And most importantly at what ISP do you expect that kind of payload.  SpaceX doesn't use Hydro-Lox which has long been considered the only possible propellant that could give SSTO.  For the expected 380s ISP of Raptor the propellant mass alone would need to be 93% for a 9800 m/s launch.  That leaves 7% for all vehicle mass, payload and landing propellant.  A fantastically light rocket would be 3.3% dry-mass, landing propellant is likely to be more then the remaining ~4% because the estimated retained propellant for F9 to do a down-range landing are around 5%, so their is really nothing left for payload.
That is obviously not correct. The Falcon9 rocket has an amazing mass fraction to orbit and it only uses RP1.
Isp is not everything.

I applied the F9 Heavy side boosters anticipated 30:1 wet:dry ratio, as I was giving SpaceX the most generous numbers possible least someone accuse me of sandbagging them (alas to no avail), but it still doesn't work.  What is obviously not correct is to try to present personal incredulity as an argument in an engineering discussion.

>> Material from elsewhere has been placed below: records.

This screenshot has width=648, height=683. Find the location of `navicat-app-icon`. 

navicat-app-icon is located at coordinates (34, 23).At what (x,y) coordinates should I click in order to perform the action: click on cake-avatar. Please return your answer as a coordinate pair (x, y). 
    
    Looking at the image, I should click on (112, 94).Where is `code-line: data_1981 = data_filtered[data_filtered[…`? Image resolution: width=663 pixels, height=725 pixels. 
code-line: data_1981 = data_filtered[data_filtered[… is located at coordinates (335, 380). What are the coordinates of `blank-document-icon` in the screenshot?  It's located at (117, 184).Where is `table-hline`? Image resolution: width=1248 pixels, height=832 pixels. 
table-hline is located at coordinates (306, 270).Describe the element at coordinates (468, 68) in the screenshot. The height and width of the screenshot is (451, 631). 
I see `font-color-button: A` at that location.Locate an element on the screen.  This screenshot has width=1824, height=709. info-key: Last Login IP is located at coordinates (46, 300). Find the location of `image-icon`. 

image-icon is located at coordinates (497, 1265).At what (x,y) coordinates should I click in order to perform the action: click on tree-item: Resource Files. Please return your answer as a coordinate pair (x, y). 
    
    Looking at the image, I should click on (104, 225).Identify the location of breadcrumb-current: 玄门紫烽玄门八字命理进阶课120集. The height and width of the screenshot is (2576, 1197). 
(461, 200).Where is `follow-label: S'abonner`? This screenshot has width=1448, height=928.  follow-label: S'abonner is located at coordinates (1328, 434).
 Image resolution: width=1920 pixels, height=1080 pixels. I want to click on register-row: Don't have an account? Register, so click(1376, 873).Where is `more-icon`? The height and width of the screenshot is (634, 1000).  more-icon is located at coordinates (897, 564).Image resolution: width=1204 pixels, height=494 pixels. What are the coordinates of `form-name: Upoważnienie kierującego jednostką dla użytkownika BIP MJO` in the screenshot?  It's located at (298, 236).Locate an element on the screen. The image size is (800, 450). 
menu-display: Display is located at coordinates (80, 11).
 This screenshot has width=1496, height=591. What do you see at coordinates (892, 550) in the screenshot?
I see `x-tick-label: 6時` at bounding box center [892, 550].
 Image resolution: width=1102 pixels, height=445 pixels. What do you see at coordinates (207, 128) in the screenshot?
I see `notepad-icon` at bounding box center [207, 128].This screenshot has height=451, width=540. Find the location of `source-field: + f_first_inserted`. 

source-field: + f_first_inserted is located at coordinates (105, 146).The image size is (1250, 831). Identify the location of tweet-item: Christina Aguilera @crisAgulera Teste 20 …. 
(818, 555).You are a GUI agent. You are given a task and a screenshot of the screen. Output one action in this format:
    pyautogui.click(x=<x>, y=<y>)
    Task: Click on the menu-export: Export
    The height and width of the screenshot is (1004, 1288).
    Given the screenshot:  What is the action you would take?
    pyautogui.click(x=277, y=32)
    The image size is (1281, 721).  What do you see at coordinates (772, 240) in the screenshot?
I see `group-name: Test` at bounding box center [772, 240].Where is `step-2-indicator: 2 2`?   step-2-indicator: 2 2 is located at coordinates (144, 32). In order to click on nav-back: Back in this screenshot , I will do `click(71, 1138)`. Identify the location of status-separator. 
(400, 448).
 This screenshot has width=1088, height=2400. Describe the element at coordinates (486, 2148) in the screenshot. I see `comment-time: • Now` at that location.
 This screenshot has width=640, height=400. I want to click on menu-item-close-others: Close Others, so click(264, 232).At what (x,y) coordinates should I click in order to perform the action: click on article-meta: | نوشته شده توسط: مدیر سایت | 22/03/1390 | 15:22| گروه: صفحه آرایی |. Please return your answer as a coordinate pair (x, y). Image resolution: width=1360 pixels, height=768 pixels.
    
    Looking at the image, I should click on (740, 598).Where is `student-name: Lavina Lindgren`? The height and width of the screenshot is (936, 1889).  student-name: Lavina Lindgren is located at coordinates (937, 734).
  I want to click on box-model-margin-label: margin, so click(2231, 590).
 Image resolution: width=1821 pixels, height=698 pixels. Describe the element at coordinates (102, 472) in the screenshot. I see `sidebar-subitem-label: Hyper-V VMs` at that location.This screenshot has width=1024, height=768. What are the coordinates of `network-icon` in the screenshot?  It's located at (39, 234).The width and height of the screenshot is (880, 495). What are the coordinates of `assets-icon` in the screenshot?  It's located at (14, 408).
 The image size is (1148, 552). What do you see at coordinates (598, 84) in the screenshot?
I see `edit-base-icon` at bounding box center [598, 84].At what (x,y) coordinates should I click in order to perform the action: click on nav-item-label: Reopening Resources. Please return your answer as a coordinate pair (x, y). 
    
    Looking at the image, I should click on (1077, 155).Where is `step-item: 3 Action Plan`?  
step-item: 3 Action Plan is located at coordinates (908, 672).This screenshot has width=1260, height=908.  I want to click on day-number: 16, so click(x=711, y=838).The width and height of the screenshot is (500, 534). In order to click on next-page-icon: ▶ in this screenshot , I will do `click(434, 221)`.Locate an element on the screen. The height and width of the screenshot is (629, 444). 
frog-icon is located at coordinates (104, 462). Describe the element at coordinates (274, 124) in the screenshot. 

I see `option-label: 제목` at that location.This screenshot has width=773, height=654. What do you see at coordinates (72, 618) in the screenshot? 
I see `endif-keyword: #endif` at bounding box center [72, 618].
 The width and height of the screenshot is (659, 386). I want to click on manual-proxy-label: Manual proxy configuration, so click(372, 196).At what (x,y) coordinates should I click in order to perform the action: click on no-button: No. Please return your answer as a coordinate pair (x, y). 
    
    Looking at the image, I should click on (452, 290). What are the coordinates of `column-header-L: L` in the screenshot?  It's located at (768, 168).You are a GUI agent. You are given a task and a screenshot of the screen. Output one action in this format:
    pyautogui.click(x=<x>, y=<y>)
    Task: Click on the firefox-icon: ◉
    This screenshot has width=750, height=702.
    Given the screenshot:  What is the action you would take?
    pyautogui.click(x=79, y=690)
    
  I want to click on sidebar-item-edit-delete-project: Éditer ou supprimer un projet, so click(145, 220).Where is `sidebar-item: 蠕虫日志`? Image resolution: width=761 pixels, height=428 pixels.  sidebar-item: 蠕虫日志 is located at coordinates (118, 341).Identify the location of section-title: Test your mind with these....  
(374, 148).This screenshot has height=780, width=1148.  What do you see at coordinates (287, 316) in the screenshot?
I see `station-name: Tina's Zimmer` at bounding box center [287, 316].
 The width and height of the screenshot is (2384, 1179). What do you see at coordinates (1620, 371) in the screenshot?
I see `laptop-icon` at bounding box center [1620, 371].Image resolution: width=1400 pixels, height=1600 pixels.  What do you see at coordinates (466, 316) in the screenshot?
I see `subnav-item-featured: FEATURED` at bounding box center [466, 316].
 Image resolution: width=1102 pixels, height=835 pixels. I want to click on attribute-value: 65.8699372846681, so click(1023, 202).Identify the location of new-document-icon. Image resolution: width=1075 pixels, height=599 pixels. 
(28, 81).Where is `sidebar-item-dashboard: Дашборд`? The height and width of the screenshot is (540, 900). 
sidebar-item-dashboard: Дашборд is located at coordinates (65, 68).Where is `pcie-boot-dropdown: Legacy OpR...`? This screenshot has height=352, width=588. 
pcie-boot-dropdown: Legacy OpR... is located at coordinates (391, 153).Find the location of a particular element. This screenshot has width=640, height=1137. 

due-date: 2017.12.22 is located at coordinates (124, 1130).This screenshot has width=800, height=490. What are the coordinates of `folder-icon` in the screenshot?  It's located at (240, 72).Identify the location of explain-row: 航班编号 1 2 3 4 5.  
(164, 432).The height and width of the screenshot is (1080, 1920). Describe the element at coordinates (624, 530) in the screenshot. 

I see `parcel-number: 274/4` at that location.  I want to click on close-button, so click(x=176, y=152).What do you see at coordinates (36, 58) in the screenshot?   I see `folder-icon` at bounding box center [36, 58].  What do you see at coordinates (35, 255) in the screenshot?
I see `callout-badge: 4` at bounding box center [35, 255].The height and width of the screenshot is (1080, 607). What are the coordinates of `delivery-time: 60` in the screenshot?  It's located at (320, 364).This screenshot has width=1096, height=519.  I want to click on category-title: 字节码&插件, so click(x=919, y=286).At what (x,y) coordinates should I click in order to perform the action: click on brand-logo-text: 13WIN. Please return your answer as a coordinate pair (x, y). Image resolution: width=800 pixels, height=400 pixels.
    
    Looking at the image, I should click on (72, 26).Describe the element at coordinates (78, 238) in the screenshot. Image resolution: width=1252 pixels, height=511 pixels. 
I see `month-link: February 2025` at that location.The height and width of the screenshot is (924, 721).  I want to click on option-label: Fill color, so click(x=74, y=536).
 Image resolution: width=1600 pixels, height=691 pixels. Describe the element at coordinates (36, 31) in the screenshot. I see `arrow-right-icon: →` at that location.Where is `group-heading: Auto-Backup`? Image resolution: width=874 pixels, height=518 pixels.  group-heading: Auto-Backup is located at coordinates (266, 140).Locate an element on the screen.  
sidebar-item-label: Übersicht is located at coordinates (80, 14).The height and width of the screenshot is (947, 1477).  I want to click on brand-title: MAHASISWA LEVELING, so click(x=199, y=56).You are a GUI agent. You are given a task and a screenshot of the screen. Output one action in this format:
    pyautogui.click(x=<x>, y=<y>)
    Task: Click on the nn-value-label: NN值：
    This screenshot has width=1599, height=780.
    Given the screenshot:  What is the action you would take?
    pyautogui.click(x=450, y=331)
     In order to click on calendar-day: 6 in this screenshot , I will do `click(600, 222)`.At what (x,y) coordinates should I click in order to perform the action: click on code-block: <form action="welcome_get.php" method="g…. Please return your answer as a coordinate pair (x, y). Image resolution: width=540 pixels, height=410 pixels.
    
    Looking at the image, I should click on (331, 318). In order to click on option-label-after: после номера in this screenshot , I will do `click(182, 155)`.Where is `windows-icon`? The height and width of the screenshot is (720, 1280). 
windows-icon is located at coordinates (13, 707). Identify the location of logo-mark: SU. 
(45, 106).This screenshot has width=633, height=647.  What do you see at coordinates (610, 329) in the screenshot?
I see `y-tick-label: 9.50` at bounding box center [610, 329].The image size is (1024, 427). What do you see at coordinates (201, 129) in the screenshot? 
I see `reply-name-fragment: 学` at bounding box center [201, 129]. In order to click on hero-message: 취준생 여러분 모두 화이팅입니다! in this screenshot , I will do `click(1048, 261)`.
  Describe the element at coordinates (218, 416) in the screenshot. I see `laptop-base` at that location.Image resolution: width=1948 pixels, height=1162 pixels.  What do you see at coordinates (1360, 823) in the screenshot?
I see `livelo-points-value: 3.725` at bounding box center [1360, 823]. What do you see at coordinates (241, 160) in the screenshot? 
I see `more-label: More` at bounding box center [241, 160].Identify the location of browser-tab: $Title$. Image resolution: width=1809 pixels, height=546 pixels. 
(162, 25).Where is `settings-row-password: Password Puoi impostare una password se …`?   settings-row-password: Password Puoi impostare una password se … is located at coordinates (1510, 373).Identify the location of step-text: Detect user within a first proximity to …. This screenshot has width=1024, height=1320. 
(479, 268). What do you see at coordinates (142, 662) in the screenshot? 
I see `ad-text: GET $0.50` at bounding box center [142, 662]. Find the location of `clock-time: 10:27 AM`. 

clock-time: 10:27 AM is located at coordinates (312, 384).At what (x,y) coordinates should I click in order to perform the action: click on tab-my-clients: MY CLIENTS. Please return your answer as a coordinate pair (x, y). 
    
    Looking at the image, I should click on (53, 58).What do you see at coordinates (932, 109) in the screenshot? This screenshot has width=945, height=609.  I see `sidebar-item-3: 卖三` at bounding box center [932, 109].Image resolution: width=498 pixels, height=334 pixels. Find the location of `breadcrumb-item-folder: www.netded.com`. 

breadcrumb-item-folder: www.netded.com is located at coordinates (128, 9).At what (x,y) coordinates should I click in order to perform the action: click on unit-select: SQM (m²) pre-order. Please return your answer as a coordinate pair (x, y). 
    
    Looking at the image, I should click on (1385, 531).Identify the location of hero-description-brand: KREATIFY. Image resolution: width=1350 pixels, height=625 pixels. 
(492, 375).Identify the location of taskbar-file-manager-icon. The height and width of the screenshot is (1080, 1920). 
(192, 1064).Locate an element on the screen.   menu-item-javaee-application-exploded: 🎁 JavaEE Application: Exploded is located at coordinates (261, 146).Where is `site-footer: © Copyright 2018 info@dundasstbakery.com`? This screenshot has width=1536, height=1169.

Try http://www.silverbirdastronautics.com/LVperform.html and see if you can make a SSTO rocket with a positive payload.

SpaceX doesn't use Hydro-Lox which has long been considered the only possible propellant that could give SSTO.

Whitehead. PDF


I wasn't trying to imply that I agreed with the consensus around Hydrogen fuel superiority, simply that it was the dominant view and you have to factor in the increased difficulty that results from lower ISP.  The paper in question was clearly against the mainstream thought of it's day.

The study is comparing the portion of final orbit reaching mass that is composed of known propellant density driven components.  While the fraction of orbital mass that was the dry hardware of the propulsion system is comparable, the low ISP based vehicle needs to have a higher gross take off weight to do the same job.

The biggest factor being ignored in a SpaceX SSTO vehicle is that SpaceX will certainly be using a retro-propulsive landing method which means the vehicles DeltaV needs are well in excess of just going to orbit.  It's more like going to GTO.